3 Settembre 2021
Non scade il certificato medico per fruire dell’Iva ridotta al 4%
I certificati che attestano il collegamento funzionale tra il sussidio tecnico-informatico acquistabile con Iva al 4% e la menomazione permanente del portatore di handicap in situazione di gravità non hanno scadenza; questo, a partire dal 4 maggio 2021 – data in cui è entrata in vigore la modifica dell’articolo 2, comma 2-bis del decreto Mef del 14 marzo 1998 – vale anche per il certificato rilasciato dal medico curante. Questo, in sintesi, il contenuto della risposta n. 578 del 3 settembre 2021 data dall’Agenzia delle entrate
La richiesta di chiarimenti arriva da un contribuente portatore di handicap al 90% in situazione di gravità secondo quanto previsto dalla legge n. 104/1992 che dichiara di essere in possesso oltre alla prevista certificazione anche di un certificato rilasciato da un ortopedico della Asl attestante il carattere cronico delle sue menomazioni e in cui sono elencati i sussidi utili per la patologia riconosciuta.
Ogni volta che l’istante acquista materiale per cui è prevista l’applicazione dell’Iva al 4% il venditore chiede il certificato specialistico dell’Asl con validità non anteriore a dodici mesi.

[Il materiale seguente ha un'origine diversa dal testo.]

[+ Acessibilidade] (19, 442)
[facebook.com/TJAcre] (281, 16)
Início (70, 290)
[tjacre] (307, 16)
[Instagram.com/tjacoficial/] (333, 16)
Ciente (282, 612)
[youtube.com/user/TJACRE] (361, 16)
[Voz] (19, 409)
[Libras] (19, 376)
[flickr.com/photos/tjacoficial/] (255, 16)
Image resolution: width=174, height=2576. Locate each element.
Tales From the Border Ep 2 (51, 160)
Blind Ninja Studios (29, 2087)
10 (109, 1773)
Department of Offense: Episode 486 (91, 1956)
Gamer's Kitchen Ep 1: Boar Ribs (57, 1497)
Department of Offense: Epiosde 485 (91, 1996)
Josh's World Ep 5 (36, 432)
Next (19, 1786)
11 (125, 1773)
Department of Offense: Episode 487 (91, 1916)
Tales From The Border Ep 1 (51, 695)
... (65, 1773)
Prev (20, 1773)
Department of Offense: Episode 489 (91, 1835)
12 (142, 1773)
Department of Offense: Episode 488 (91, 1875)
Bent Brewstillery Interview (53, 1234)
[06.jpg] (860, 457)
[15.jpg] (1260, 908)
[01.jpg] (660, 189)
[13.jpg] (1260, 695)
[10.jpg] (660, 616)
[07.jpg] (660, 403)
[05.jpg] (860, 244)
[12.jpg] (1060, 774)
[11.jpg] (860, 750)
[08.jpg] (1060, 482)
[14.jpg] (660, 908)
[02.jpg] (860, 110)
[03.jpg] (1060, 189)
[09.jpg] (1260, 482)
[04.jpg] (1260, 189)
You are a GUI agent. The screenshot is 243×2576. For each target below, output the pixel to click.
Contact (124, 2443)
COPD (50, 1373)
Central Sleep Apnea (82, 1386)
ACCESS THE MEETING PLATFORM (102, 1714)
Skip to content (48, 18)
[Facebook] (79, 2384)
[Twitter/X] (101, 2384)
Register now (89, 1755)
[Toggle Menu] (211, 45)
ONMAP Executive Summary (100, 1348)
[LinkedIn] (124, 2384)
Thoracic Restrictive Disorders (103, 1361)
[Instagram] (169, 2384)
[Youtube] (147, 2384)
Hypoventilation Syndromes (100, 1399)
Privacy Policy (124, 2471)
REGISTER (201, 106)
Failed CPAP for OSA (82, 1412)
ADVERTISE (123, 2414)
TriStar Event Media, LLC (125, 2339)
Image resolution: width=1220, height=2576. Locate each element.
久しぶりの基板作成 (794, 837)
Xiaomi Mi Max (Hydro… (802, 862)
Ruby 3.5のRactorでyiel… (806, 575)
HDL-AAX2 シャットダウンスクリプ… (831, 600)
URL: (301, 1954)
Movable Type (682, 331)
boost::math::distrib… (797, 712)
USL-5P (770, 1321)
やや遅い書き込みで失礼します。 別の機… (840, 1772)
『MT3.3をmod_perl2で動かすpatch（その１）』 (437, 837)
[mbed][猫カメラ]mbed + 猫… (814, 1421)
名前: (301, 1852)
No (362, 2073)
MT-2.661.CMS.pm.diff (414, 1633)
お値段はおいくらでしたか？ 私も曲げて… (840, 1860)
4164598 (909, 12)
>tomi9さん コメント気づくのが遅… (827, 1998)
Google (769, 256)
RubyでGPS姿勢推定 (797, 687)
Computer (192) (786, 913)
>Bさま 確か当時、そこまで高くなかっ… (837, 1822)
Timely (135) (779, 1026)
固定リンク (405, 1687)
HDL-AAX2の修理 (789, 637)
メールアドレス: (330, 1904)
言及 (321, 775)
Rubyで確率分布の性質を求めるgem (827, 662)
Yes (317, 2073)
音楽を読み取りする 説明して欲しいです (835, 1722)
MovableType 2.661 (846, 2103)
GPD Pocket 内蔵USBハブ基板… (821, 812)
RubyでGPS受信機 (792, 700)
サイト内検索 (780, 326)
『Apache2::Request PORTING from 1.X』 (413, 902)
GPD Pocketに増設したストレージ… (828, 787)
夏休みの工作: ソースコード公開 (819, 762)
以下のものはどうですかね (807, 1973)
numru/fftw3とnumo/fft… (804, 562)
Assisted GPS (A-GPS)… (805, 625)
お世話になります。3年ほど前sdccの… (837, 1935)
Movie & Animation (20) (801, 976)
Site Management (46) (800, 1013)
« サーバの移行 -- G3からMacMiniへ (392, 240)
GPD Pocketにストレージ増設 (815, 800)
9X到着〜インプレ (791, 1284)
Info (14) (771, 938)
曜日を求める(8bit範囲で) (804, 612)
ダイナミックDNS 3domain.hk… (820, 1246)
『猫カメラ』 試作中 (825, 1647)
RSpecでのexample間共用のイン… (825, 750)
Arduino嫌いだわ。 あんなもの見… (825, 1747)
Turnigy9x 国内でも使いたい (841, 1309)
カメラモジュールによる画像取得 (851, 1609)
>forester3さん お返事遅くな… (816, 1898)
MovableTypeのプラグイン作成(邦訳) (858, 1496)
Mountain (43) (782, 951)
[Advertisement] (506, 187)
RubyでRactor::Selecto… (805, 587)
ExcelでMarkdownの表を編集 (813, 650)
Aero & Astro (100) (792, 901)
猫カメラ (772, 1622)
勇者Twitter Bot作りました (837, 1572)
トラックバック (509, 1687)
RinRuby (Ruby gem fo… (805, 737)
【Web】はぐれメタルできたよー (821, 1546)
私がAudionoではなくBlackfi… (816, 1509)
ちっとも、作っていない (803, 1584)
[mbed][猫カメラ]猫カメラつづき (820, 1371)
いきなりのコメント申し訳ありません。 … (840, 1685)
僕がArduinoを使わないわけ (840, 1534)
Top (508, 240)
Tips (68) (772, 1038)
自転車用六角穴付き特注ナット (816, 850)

La richiesta presentata dall’istante è proprio relativa alla validità di tale certificato che, a suo avviso, non deve essere rinnovato se da questo si evince la cronicità delle sue condizioni: andrà eventualmente integrato solo nel caso in cui sopraggiungano nuove patologie o siano disponibili nuovi ausili dovuti all’evoluzione tecnologica.
L’Agenzia delle entrate dà ragione al contribuente e specifica ulteriormente la validità sia del certificato rilasciato dal medico specialista della Asl sia quello redatto dal medico curante.
Per far ciò parte dalla prescrizione contenuta nell’articolo 1, comma 3-bis), del Dl n. 202/1989 che stabilisce l’assoggettamento a Iva al 4% per tutti gli ausili e le protesi riguardanti menomazioni funzionali permanenti.
Inoltre l’articolo 2, comma 9, del Dl n. 669/1996 ha stabilito che l’aliquota Iva agevolata “si applica anche ai sussidi tecnici ed informatici rivolti a facilitare l’autosufficienza e l’integrazione dei soggetti portatori di handicap di cui all’articolo 3 della legge 5 febbraio 1992, n. 104”.estendendo le agevolazioni già previste per gli ausili in senso stretto anche a prodotti di comune reperibilità che possono migliorare l’autonomia delle persone con disabilità (cfr. risoluzione n. 57/2005).
Proseguendo nel suo excursus normativo l’Agenzia ricorda che il decreto del ministero delle Finanze del 14 marzo 1998, modificato da ultimo dall’articolo 1 del decreto ministeriale del 7 aprile 2021, in vigore dal 4 maggio 2021, ha individuato le condizioni e le modalità per l’applicazione dell’agevolazione.
In particolare per quanto riguarda la documentazione necessaria per fruire dell’Iva al 4% l’articolo 2, comma 2 del citato decreto, nella formulazione in vigore dal 4 maggio 2021, prevede che le persone con disabilità al momento dell’acquisto di ausili tecnici e informatici producano una copia del “certificato attestante l’invalidità funzionale permanente rilasciato dall’azienda sanitaria locale competente o dalla commissione medica integrata”, e nel caso in cui da tale certificato non risulti il collegamento funzionale tra il sussidio tecnico-informatico e la menomazione permanente il successivo comma 2-bis stabilisce che la certificazione da esibire al momento dell’acquisto possa essere redatta dal medico curante
Quindi, prosegue l’Agenzia, in seguito alle recenti modifiche normative, le certificazioni rilasciate dalla commissioni mediche integrate contengono anche i requisiti necessari per fruire delle agevolazioni fiscali legate all’acquisto dei sussidi ma tale collegamento non è previsto nei certificati rilasciati dalla Asl che, di conseguenza, devono essere integrati attraverso una attestazione stilata dal medico curante.
Attenzione però tale eventualità vale solo per gli acquisti effettuati a far data dal 4 maggio 2021, giorno in cui è entrato in vigore il comma 2-bis dell’articolo 2 del citato decreto mentre nel caso in cui il verbale della commissione medica non contenga le indicazioni riguardanti il collegamento funzionale tra menomazione permanente e sussidi tecnici informatici, perché rilasciato in data anteriore alle modifiche apportate all’articolo 2 del decreto 14 marzo 1998, è necessario esibire l’attestazione del medico specialista.
In considerazione, quindi, del quadro normativo e di prassi descritto l’Agenzia conclude che per entrambe le certificazioni mediche previste non esistono limiti temporali di scadenza.